» Exercise prompt
Print every record below exactly as it stands.

Stored items:

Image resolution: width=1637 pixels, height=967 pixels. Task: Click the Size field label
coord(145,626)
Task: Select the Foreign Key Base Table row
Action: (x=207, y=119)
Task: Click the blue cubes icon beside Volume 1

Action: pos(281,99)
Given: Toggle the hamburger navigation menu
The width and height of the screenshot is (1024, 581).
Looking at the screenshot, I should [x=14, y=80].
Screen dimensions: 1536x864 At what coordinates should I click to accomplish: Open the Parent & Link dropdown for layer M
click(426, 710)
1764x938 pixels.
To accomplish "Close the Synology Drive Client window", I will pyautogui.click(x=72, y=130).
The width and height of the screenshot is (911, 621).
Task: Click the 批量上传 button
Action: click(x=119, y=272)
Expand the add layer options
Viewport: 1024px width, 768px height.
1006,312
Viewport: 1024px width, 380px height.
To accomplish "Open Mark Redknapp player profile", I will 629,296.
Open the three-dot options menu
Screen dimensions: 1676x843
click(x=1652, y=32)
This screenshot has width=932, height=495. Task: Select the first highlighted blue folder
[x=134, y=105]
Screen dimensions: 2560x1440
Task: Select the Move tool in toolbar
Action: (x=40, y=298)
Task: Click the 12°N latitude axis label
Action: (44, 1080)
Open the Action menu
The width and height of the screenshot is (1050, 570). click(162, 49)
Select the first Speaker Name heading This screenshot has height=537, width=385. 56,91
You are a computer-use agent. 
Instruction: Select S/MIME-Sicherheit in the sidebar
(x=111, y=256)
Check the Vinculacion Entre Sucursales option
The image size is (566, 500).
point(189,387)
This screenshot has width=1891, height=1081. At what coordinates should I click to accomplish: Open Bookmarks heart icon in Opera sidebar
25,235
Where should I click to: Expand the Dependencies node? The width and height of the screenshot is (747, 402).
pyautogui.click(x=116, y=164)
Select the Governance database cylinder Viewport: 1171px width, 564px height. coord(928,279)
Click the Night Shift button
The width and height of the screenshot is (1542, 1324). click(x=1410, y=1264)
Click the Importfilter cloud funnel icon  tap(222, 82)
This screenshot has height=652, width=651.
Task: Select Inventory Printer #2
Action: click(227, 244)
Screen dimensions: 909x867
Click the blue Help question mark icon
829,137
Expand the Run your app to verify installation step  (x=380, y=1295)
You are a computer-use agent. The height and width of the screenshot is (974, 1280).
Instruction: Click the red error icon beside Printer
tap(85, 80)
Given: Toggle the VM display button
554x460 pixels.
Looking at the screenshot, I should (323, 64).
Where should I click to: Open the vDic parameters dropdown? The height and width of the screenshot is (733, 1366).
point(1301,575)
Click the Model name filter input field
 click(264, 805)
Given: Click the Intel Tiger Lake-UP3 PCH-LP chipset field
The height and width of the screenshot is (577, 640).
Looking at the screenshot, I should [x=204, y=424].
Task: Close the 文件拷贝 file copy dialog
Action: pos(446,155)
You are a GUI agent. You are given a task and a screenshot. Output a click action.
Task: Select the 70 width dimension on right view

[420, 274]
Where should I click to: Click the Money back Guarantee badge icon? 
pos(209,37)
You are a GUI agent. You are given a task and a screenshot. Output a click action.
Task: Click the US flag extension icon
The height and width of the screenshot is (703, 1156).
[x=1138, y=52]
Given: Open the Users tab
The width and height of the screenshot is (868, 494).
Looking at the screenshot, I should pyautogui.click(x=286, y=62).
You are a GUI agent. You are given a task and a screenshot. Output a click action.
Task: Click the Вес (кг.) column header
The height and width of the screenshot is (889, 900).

» Response for this exercise
Image resolution: width=1637 pixels, height=967 pixels. Task: Click the Size field label
coord(145,626)
Task: Select the Foreign Key Base Table row
Action: (x=207, y=119)
Task: Click the blue cubes icon beside Volume 1

Action: pos(281,99)
Given: Toggle the hamburger navigation menu
The width and height of the screenshot is (1024, 581).
Looking at the screenshot, I should [x=14, y=80].
Screen dimensions: 1536x864 At what coordinates should I click to accomplish: Open the Parent & Link dropdown for layer M
click(426, 710)
1764x938 pixels.
To accomplish "Close the Synology Drive Client window", I will pyautogui.click(x=72, y=130).
The width and height of the screenshot is (911, 621).
Task: Click the 批量上传 button
Action: click(x=119, y=272)
Expand the add layer options
Viewport: 1024px width, 768px height.
1006,312
Viewport: 1024px width, 380px height.
To accomplish "Open Mark Redknapp player profile", I will 629,296.
Open the three-dot options menu
Screen dimensions: 1676x843
click(x=1652, y=32)
This screenshot has width=932, height=495. Task: Select the first highlighted blue folder
[x=134, y=105]
Screen dimensions: 2560x1440
Task: Select the Move tool in toolbar
Action: (x=40, y=298)
Task: Click the 12°N latitude axis label
Action: (44, 1080)
Open the Action menu
The width and height of the screenshot is (1050, 570). click(162, 49)
Select the first Speaker Name heading This screenshot has height=537, width=385. 56,91
You are a computer-use agent. 
Instruction: Select S/MIME-Sicherheit in the sidebar
(x=111, y=256)
Check the Vinculacion Entre Sucursales option
The image size is (566, 500).
point(189,387)
This screenshot has width=1891, height=1081. At what coordinates should I click to accomplish: Open Bookmarks heart icon in Opera sidebar
25,235
Where should I click to: Expand the Dependencies node? The width and height of the screenshot is (747, 402).
pyautogui.click(x=116, y=164)
Select the Governance database cylinder Viewport: 1171px width, 564px height. coord(928,279)
Click the Night Shift button
The width and height of the screenshot is (1542, 1324). click(x=1410, y=1264)
Click the Importfilter cloud funnel icon  tap(222, 82)
This screenshot has height=652, width=651.
Task: Select Inventory Printer #2
Action: click(227, 244)
Screen dimensions: 909x867
Click the blue Help question mark icon
829,137
Expand the Run your app to verify installation step  (x=380, y=1295)
You are a computer-use agent. The height and width of the screenshot is (974, 1280).
Instruction: Click the red error icon beside Printer
tap(85, 80)
Given: Toggle the VM display button
554x460 pixels.
Looking at the screenshot, I should (323, 64).
Where should I click to: Open the vDic parameters dropdown? The height and width of the screenshot is (733, 1366).
point(1301,575)
Click the Model name filter input field
 click(264, 805)
Given: Click the Intel Tiger Lake-UP3 PCH-LP chipset field
The height and width of the screenshot is (577, 640).
Looking at the screenshot, I should [x=204, y=424].
Task: Close the 文件拷贝 file copy dialog
Action: pos(446,155)
You are a GUI agent. You are given a task and a screenshot. Output a click action.
Task: Select the 70 width dimension on right view

[420, 274]
Where should I click to: Click the Money back Guarantee badge icon? 
pos(209,37)
You are a GUI agent. You are given a task and a screenshot. Output a click action.
Task: Click the US flag extension icon
The height and width of the screenshot is (703, 1156).
[x=1138, y=52]
Given: Open the Users tab
The width and height of the screenshot is (868, 494).
Looking at the screenshot, I should pyautogui.click(x=286, y=62).
You are a GUI agent. You are given a task and a screenshot. Output a click action.
Task: Click the Вес (кг.) column header
The height and width of the screenshot is (889, 900).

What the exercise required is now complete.